■ **RECORDS FOR THE EXERCISE**
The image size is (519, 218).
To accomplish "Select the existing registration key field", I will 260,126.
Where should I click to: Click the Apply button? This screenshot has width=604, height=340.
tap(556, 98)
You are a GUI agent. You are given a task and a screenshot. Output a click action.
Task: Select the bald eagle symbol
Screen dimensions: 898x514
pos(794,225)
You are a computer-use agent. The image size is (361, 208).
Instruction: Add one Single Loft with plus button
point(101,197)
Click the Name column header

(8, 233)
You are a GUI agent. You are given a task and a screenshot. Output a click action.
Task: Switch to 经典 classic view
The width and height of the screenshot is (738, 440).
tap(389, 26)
...
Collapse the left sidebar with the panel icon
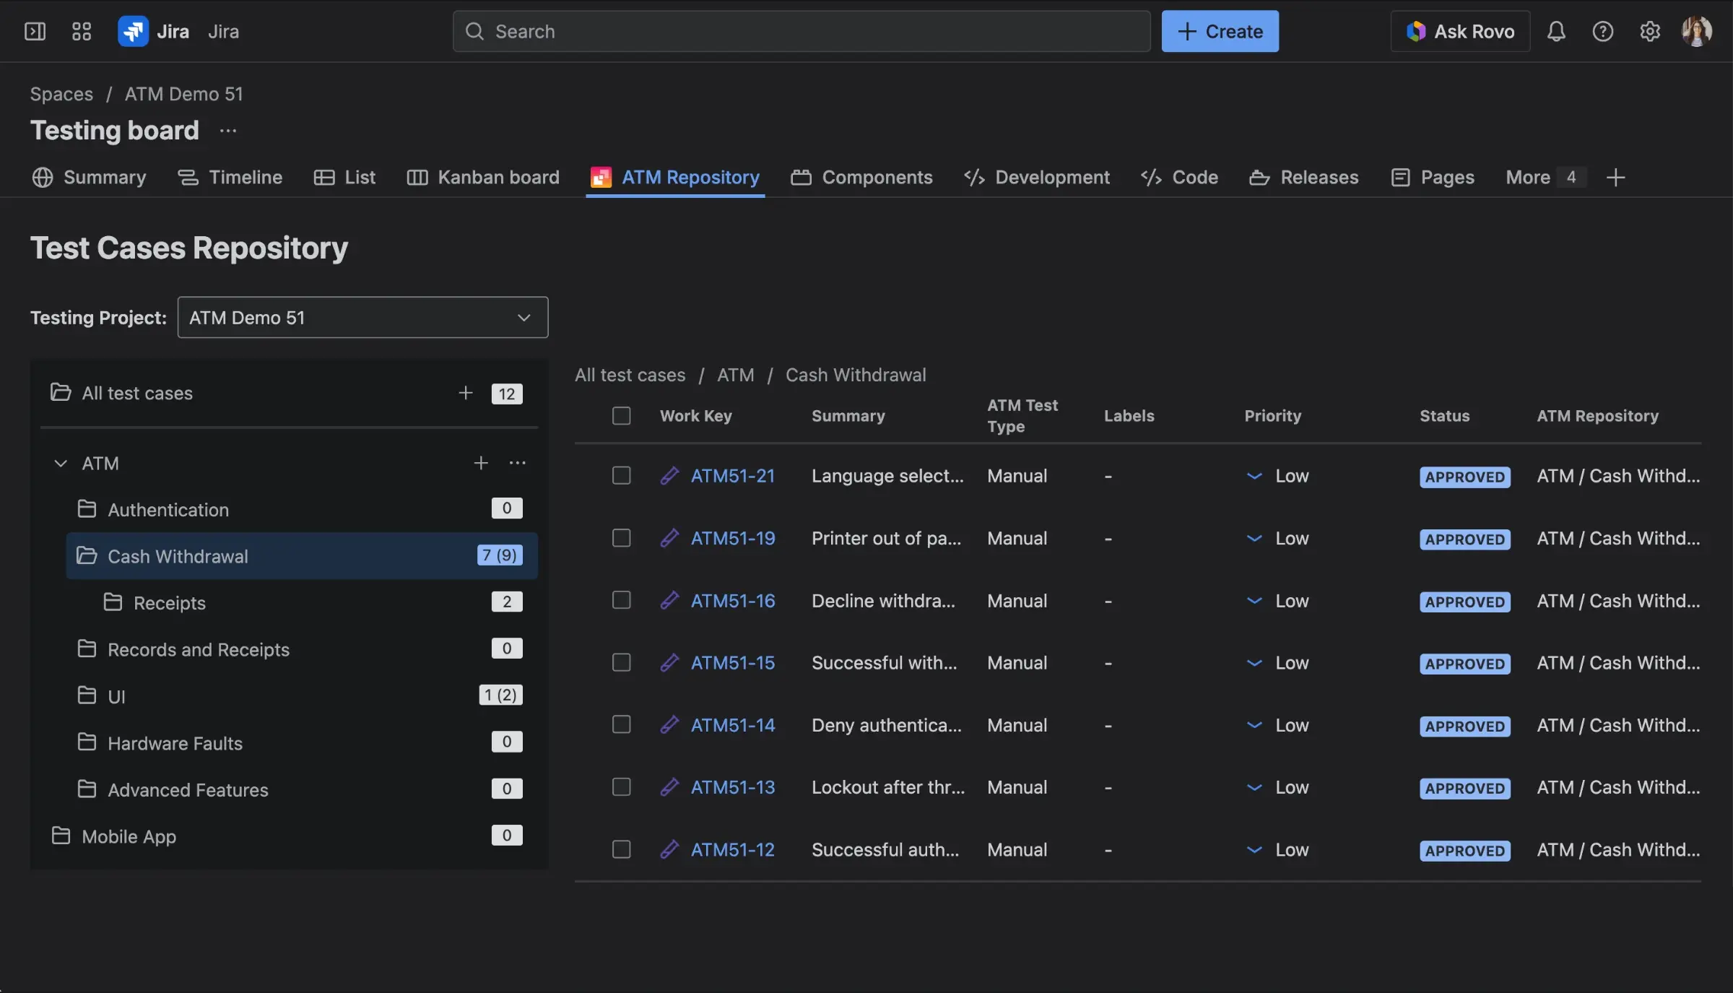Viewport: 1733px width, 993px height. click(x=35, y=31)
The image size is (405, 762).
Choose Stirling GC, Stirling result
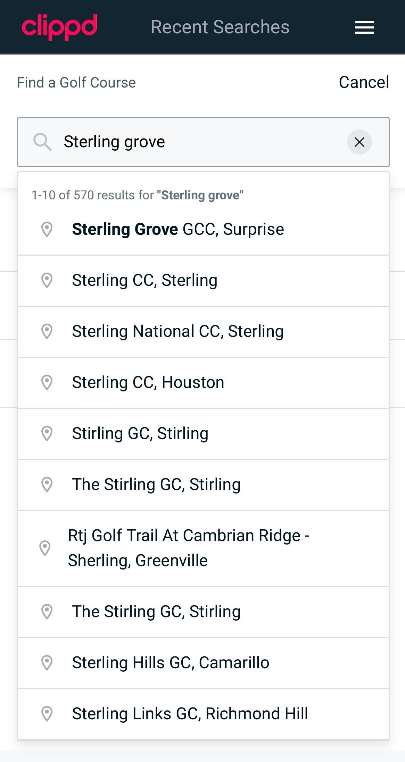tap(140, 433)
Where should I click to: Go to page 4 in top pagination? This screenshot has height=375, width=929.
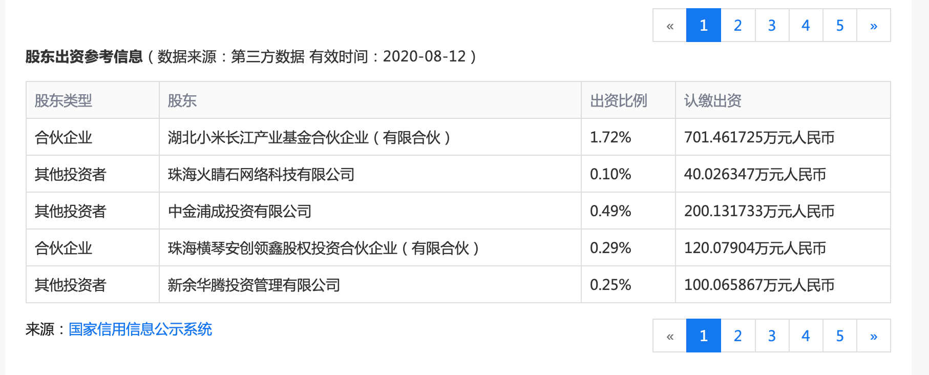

■ **YOUR GOAL**
Starting at the line containing "The image size is (519, 218)." and ending after the line containing "tap(389, 26)", rewrite that part of the listing, substituting "screen agent" for "GUI agent" and leaving everything else unchanged.

■ **EXERCISE SOLUTION**
The image size is (519, 218).
To accomplish "Select the existing registration key field", I will 260,126.
Where should I click to: Click the Apply button? This screenshot has width=604, height=340.
tap(556, 98)
You are a screen agent. You are given a task and a screenshot. Output a click action.
Task: Select the bald eagle symbol
Screen dimensions: 898x514
pos(794,225)
You are a computer-use agent. The image size is (361, 208).
Instruction: Add one Single Loft with plus button
point(101,197)
Click the Name column header

(8, 233)
You are a screen agent. You are given a task and a screenshot. Output a click action.
Task: Switch to 经典 classic view
The width and height of the screenshot is (738, 440).
tap(389, 26)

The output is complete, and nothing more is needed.